--- The data Enclosed Below ---

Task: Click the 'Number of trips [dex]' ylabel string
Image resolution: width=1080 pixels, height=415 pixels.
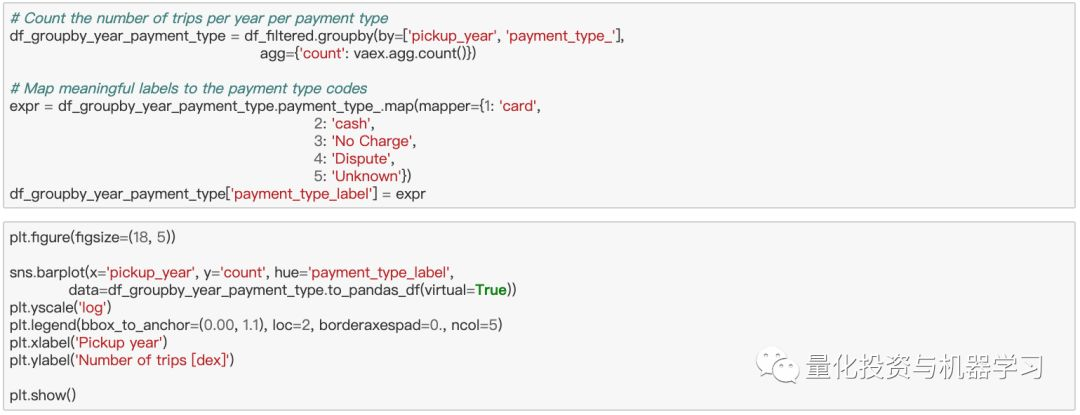Action: (x=153, y=359)
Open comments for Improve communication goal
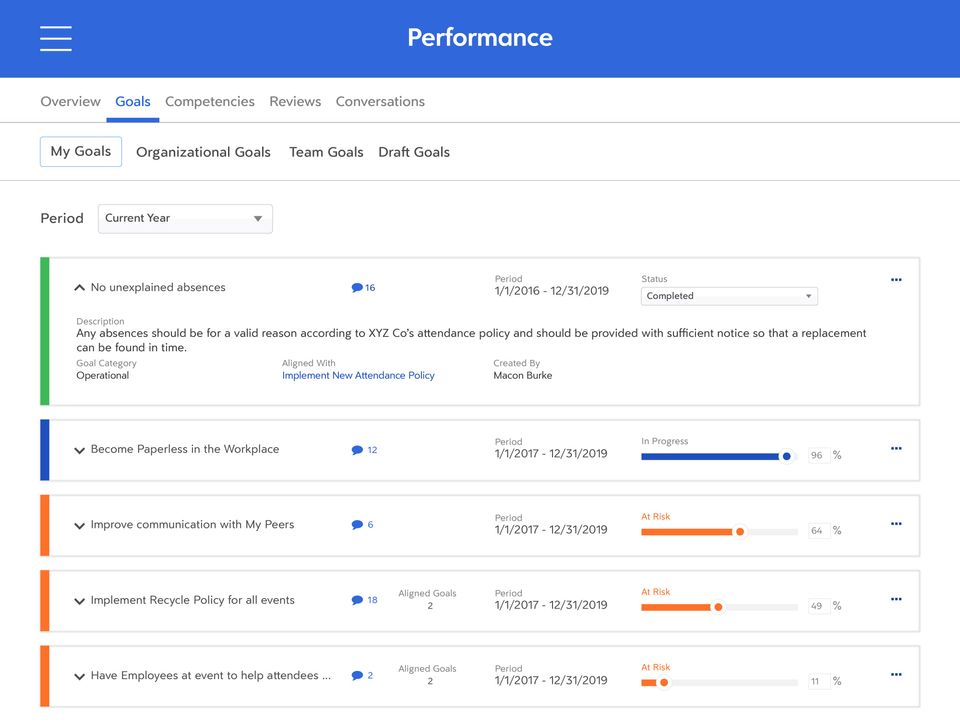Viewport: 960px width, 728px height. [362, 525]
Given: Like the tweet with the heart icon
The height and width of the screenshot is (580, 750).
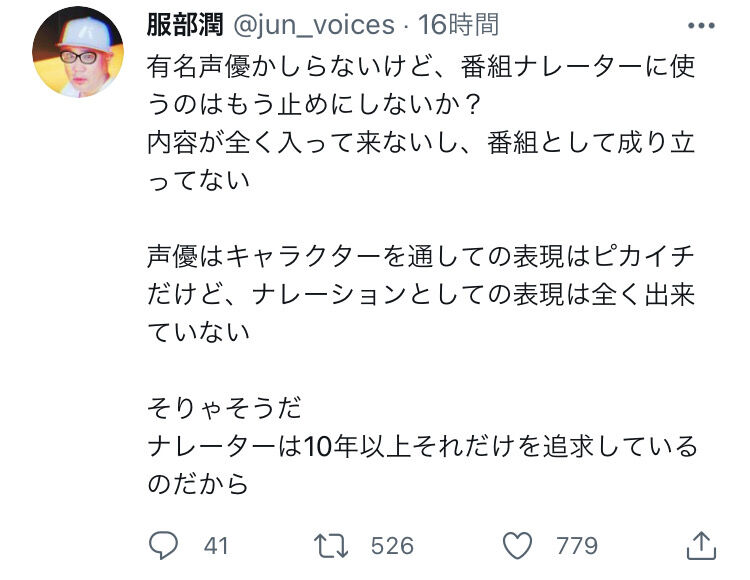Looking at the screenshot, I should 517,546.
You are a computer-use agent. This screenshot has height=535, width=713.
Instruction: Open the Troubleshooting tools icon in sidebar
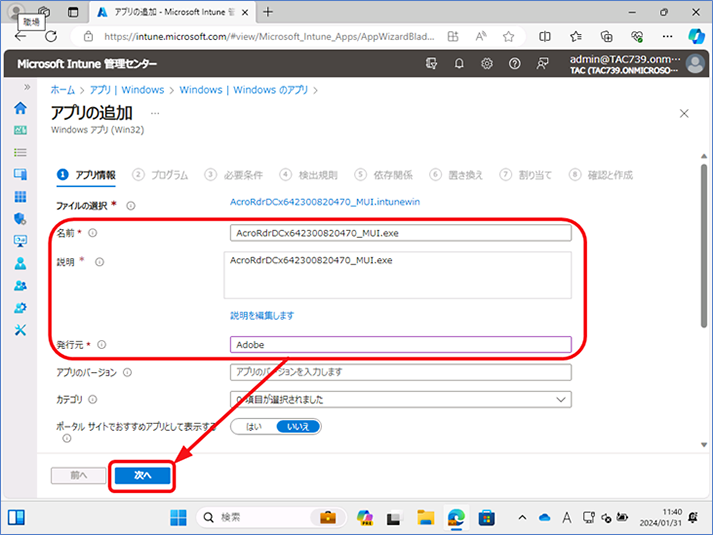[20, 330]
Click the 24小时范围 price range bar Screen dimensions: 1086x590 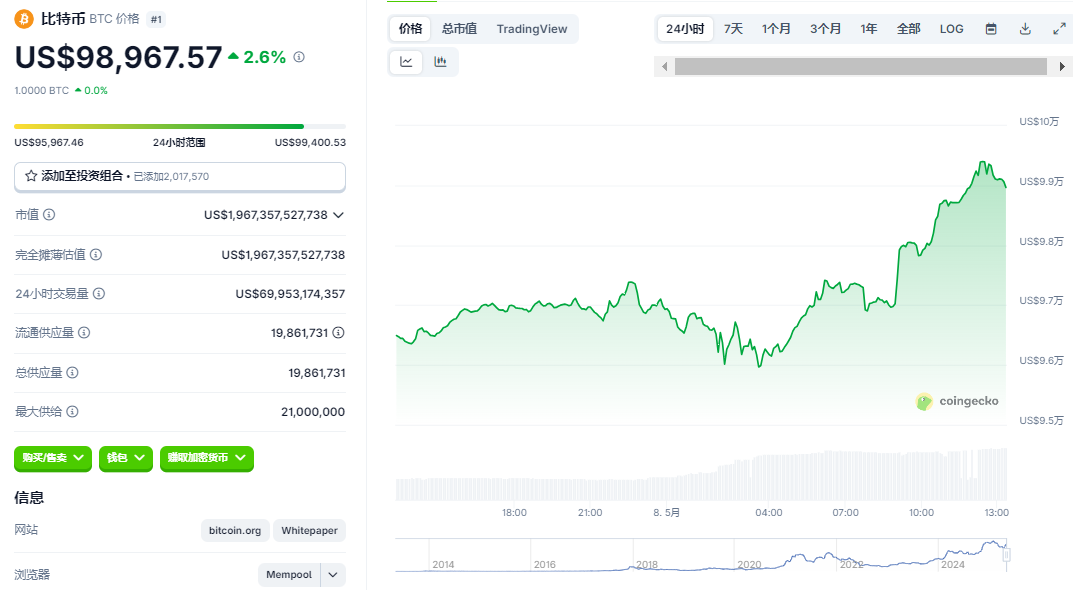point(179,126)
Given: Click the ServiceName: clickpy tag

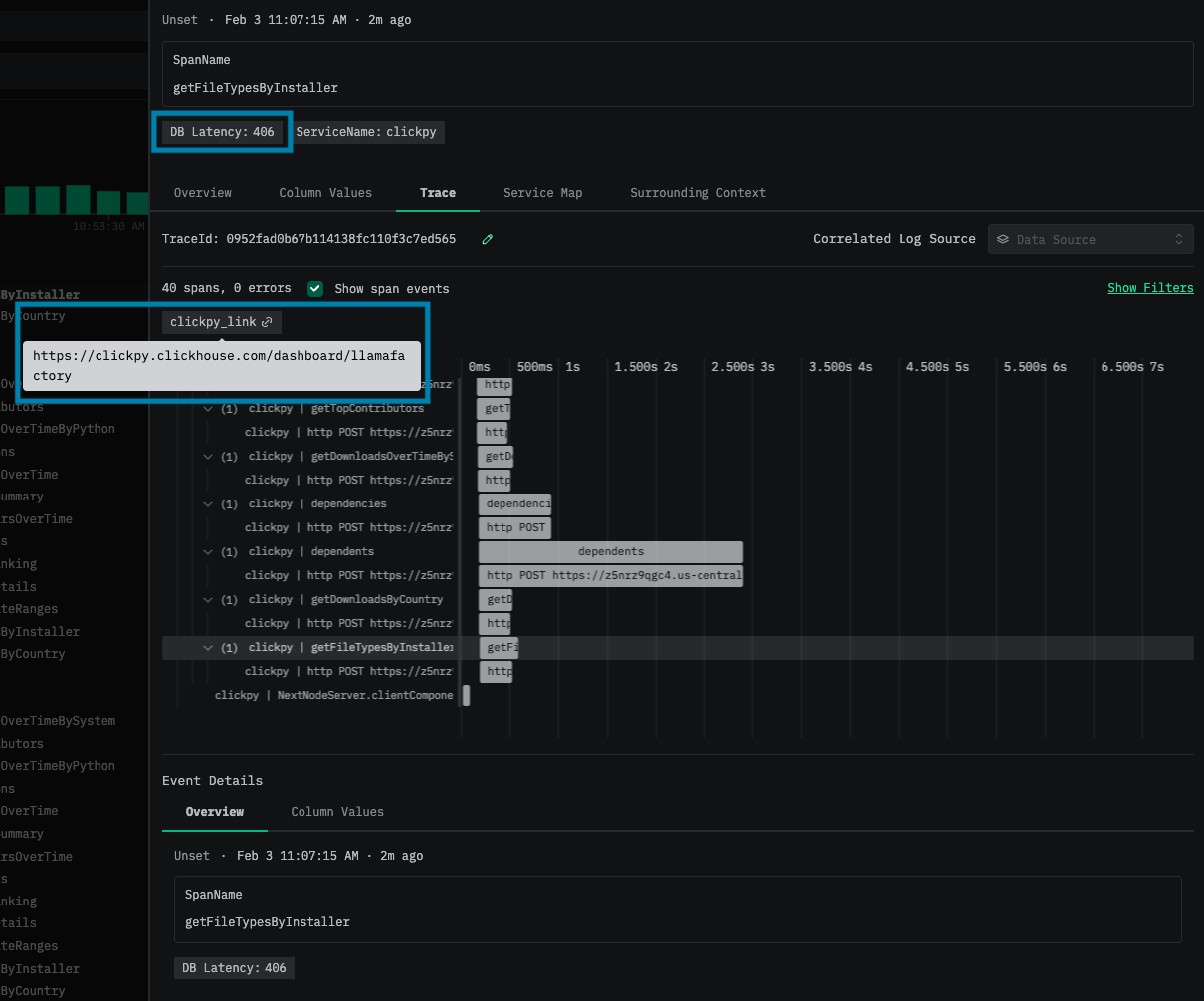Looking at the screenshot, I should pyautogui.click(x=366, y=132).
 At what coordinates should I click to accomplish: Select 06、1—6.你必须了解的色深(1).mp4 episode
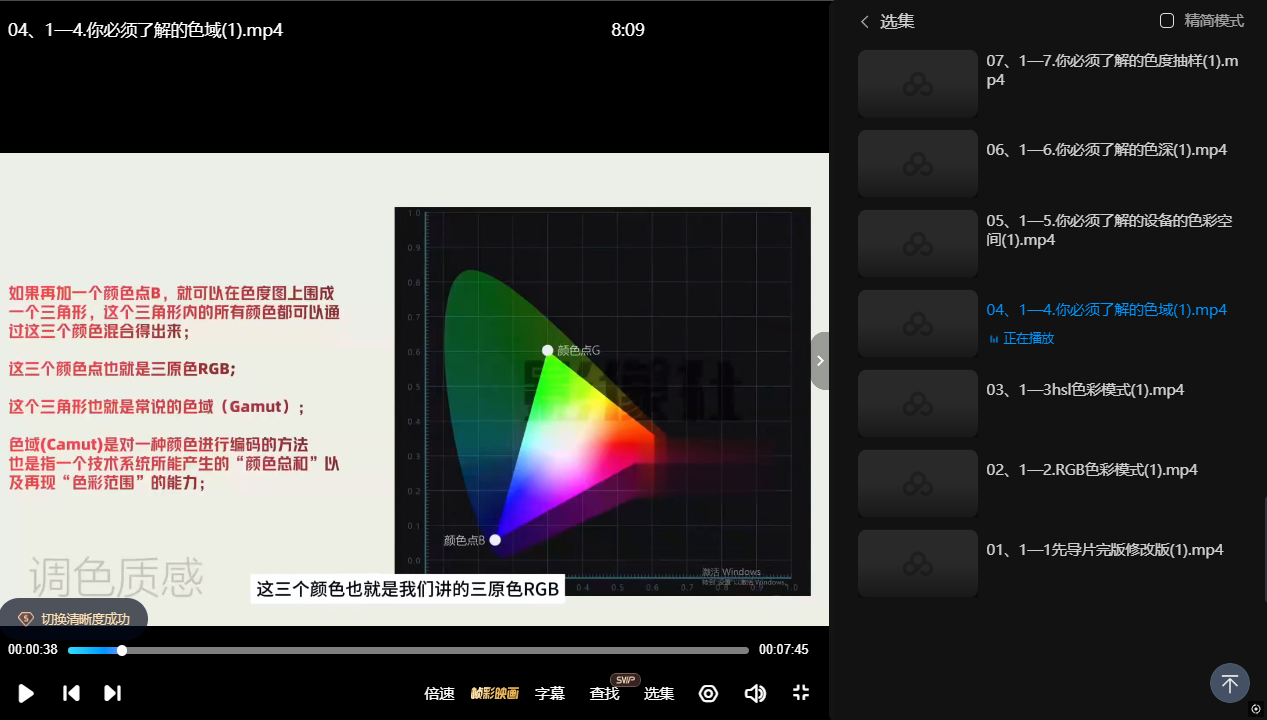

--- End of Enclosed The data ---

Assigned task:
Beginning with the line that contains "Given: Click the ServiceName: clickpy tag", repeat every remaining line of the data exactly, the last line included, and omit pictures.

Answer space:
Given: Click the ServiceName: clickpy tag

Looking at the screenshot, I should pyautogui.click(x=366, y=132).
 At what coordinates should I click to accomplish: Select 06、1—6.你必须了解的色深(1).mp4 episode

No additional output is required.